За тысячелетия своего пути человечество сделало множество открытий и изобретений. К числу самых великих из них относится появление печатного станка. В высочайшей оценке роли книгопечатания сходятся во мнении ученые и поэты. «Изобретение книгопечатания – это величайшее историческое событие. В нем зародыш всех революций», – сказал Виктор Гюго. Пушкин указывал на могучую силу действия «типографического снаряда». А прославленный немецкий писатель и мыслитель XVIII столетия Георг Кристоф Лихтенберг, почетный член Российской академии наук, оставил после себя такой афоризм: «Более, чем золото, изменил мир свинец, и более – тот, что в типографских литерах, нежели тот, что в пулях».

В печатном слове поистине заключены неисчерпаемые запасы энергии, и, как все другие ее виды, она может быть направлена на созидание или разрушение, служение добру или злу. Сознание этого повышает ответственность перед обществом не только художника, но и издателя, потому что, обрастая плотью на книжных страницах, слово приобретает огромную власть над человеческими мыслями и чувствами. Книги меняют людей, меняют их представления о мире, а в конечном итоге – и сам мир. Слово становится Делом.

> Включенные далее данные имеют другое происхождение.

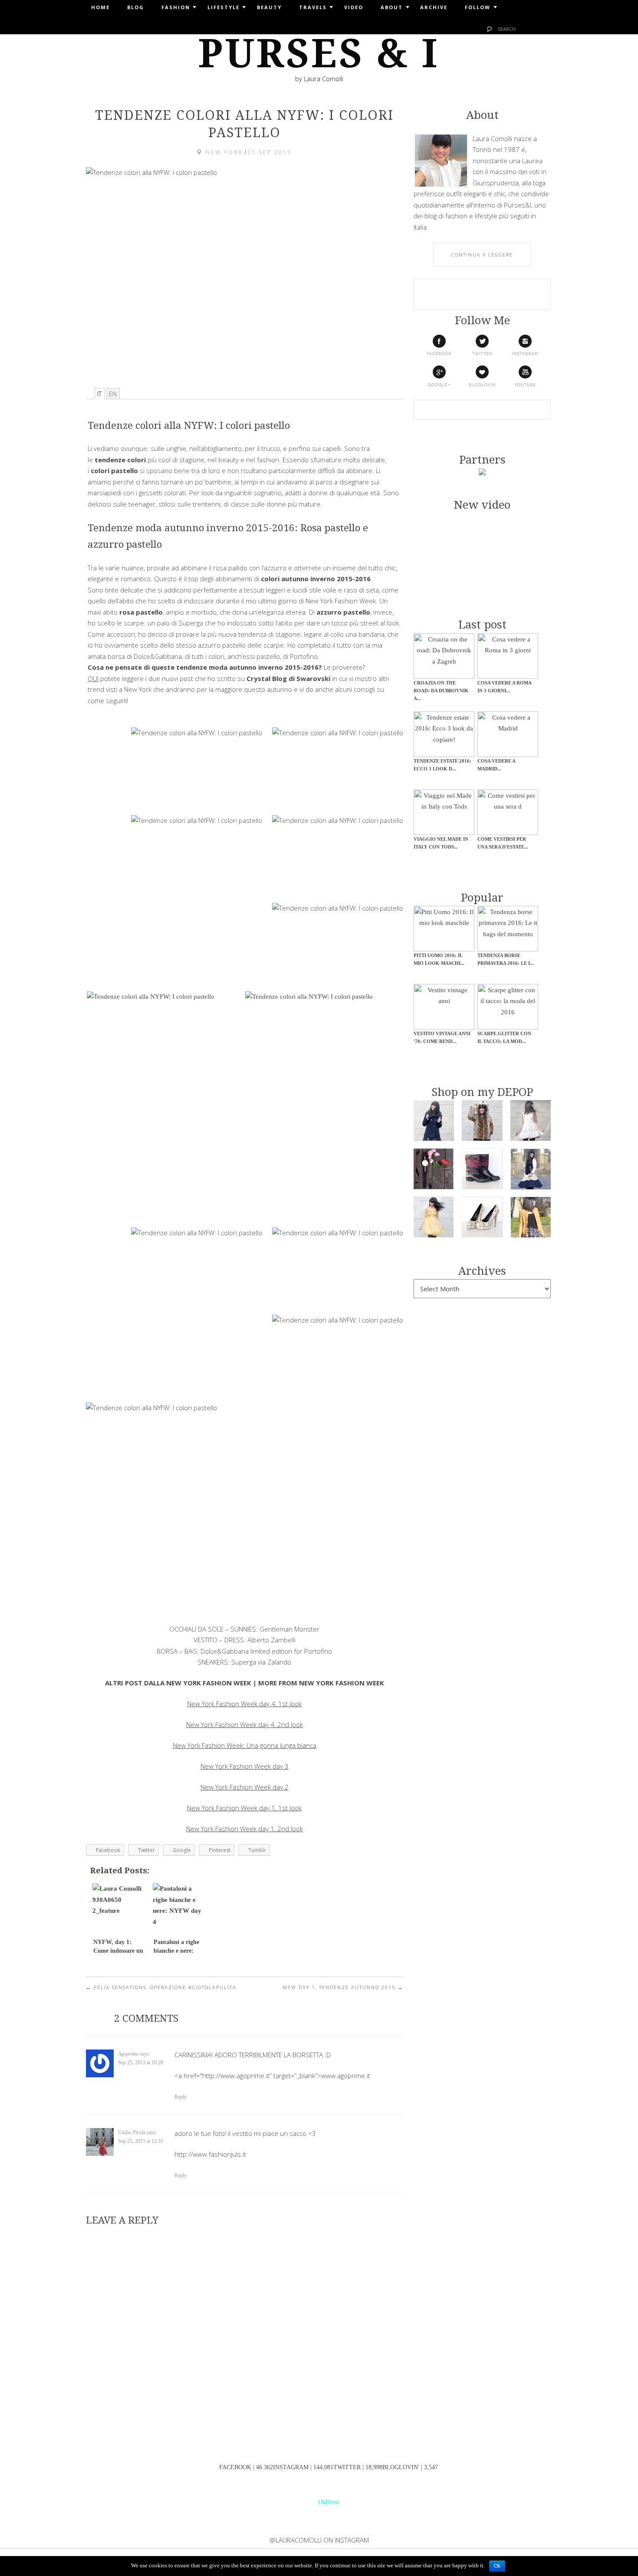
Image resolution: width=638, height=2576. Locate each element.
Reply (180, 2097)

Если уподобить книги ступеням, то попадаются среди них и такие, что ведут вниз, в темные подземелья; однако неизмеримо больше тех, которые ведут наверх, и по ним совершает человечество свое победное восхождение через тернии к звездам.

В чудодейственные свойства книги верили даже те, кто не верил уже почти ни во что. Так, Франц Кафка, которого окружавшая его действительность утвердила в безысходной мысли об извечной дисгармонии человеческого бытия, о непреодолимом взаимном отчуждении людей, занес в свой дневник: «Книга должна быть топором, пригодным для того, чтобы вырубить море льда, которое застыло внутри нас…»

Русские летописи донесли до нас не только «земли родной минувшую судьбу», но и сведения о библиотеке Ярослава Мудрого, о том, как исстари «прилежали к книгам» образованнейшие люди нашего Отечества. Подвижническая деятельность Ивана Федорова – «друкаря книг, пред тем невиданных» – открыла новую эпоху в истории русской книги. Учительное слово становилось отныне доступным для все более широкого круга читателей.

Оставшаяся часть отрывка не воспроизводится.